It has sometimes been thought that a minute
investigation of the details of Scripture prophecy is needful in order to form
any judgment as to the manner in which the Scripture presents the second coming
of the Lord; and thus, if prophetic details are not understood, or if there is
a difficulty in the mind respecting them, the simple subject of the Lord's
coming is either left as one on which no judgment is formed, or else there is
an acquiescence of an indefinite kind in the opinions of someone who is
supposed (perhaps truly) to be more instructed in Scripture. But while all
prophetic details, if rightly learned from the Word of God, have their value in
this as in other respects, so far from a knowledge of such minute points being
needful as a pre-requisite, a definite apprehension of the manner in which the
Lord's second advent is taught in the Word of God, is the rather that which is
indispensably necessary as the antecedent qualification; for thus a Christian
mind may enter on the details of those prophecies which teach what shall be the
future, whether of the Jews, the Gentiles, or the Church of God. This follows
from that one event being the turning-point in the dispensational dealing of
God. If, then, we have to learn anything as to the details of revealed truth,
the primary point is, how our hope --the coming of the Lord Jesus-- is set
before us.
For if a detailed
acquaintance with prophetic expectations is needful before the Lord's coming
can be understood, how would it have been possible for the apostles, or for the
Lord Jesus himself, to have taught anything on the subject? How could they have
used it as animating hope, leading to watchfulness, sustaining under trial, or
purifying the believer? But they did so use it as a fact, the reality of which
was apprehended in such a manner that the circumstances could be taught and
enforced as to their moral bearings. A marked instance of this is given in the
conclusion of 1 Thessalonians 4.
The Apostle comforts the Thessalonian Christians concerning their departed
brethren, teaching them (what they seem not to have fully known) that the whole
“Church of the first-born” shall be gathered together at the coming of the
Lord; the dead being raised, and the living changed. He then tells them how the
Lord shall come: “The Lord himself shall descend from heaven with a shout, with
the voice of the archangel, and with the trump of God: and the dead in Christ
shall rise first: then we which are alive and remain shall be caught up
together with them in the clouds, to meet the Lord in the air: and so shall we
ever be with the Lord. Wherefore comfort one another with these words”. [4] And this the most uninstructed Christian may do who
simply accepts the words of the Apostle as being the truth of God.
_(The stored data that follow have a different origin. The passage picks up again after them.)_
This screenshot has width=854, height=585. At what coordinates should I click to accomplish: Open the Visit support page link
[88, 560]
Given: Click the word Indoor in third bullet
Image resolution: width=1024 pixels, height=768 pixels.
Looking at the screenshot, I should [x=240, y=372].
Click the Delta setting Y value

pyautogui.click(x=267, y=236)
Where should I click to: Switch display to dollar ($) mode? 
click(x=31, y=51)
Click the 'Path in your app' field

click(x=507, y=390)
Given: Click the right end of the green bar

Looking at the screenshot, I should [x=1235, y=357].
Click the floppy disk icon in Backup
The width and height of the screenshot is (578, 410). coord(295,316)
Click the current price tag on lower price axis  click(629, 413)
The scene
presented is the very reverse of secrecy: the Lord comes with a shout; His call
shall wake the dead; but besides this, the voice of the archangel shall be also
heard; and, as if the notion of publicity were intended to be specially
enforced, there shall be the sounding of the trump of God. This is just what
Christ has promised in Matthew 24:31,
when He comes with the clouds of heaven. To say that this triple sound shall
not be heard by all, would be a mere addition to Holy Scripture of a kind that
contradicts its testimony. We might as well say that “every eye shall see Him”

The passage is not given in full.